There are still dogs, right?

It could be as bad as revising costs to more than 120 million a quarter, (based on higher ICO listing fees, and higher trade volumes in Q5) meaning if this bear market continues, they’re bleeding more than 50 million USD a quarter.

Can it get worse?

Well, actually, yes. Because they’re under no audit, and it doesn’t cost them anything to actually burn the BNB coins, we have no idea what their profits actually were in Q5. It could be anything! They could be barely scraping by, or making billions a week.

In fact, they can even come out and say for Q6 that they made a profit and then merrily burn another batch of BNB tokens. I suspect, though, that they might have layoffs in Q1/Q2 2019, which would make claiming a profit tricky. We’ll see…

Anything else I should know?

The regulations.

The regulations.

The regulations that all other exchanges make you do — bank account, photo, proof of address.

Binance let anyone trade on their platform. They don’t bother with KYC and AML until you try to pull money out. But if you don’t want to, that’s ok, you just cannot withdraw too much in any given day. Which means that they are potentially in violation of several US laws. It’s easy to grow in crypto-land when you can cater for literally anyone to trade on your platform…

Why do KYC ever when you just don’t want to?

More than anything, this explains their screaming growth. While other exchanges ask you to do pesky AML and KYC things front and center, Binance take a different view.

Oh Scrooge. You scamp, you’d do anything for a dollar, huh?

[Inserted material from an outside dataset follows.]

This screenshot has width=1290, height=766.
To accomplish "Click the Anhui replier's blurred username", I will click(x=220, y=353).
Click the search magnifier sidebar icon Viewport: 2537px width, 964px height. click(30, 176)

And that ICO? That’s legit, right?

Well, they ran an ICO, so they’re at risk of SEC fines/shutdown on that too.

But not much worse could be on the horizon, right?

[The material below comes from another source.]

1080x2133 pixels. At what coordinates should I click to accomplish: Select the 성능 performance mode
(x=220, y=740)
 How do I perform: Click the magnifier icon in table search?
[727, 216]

Hah! It’s crypto. The SEC shut down the 1broker exchange in September and people think that Binance might be a target for similar SEC action.

Oh… that’s a fair lot, huh? Are Binance really disregarding regulations that much?

Well, they fled Japan, Hong Kong and China and have offices in fun “non regulated” zones like Malta.

So… in summary?

Binance is an exchange that is not doing AML / KYC for all their customers, is potentially allowing US citizens to use their platform (and is under investigation by NYC for this). This “regulations last, growth first” approach is all well and good, but in the current crypto bear market, they could well be losing ~50 million USD a quarter going forward, which is going to really scuttle their ability to dance around regulations.

They’ve also most likely lost at least 25% of their liquid asset value since October given the current crypto asset prices, which will also hurt them. That means that while it looks like they have ~600 million USD in liquid assets, they have anywhere from 415 million to 200 million USD (depends on how much they kept in crypto, and the price depreciation since then — Bitcoin is down more than 80% from its peak) (they probably kept most of their assets in crypto — banks don’t like working with crypto companies for the “money laundering” problem, and Binance especially have fled regulators. They are more than likely down to 2–300 million worth of crypto right now).
Going forward, it looks like they’re losing more than 15 million a quarter, and getting hounded by US regulators well.

Let’s see what the next few quarters bring. I suspect that there will be layoffs in Q2 next year if this market fails to improve.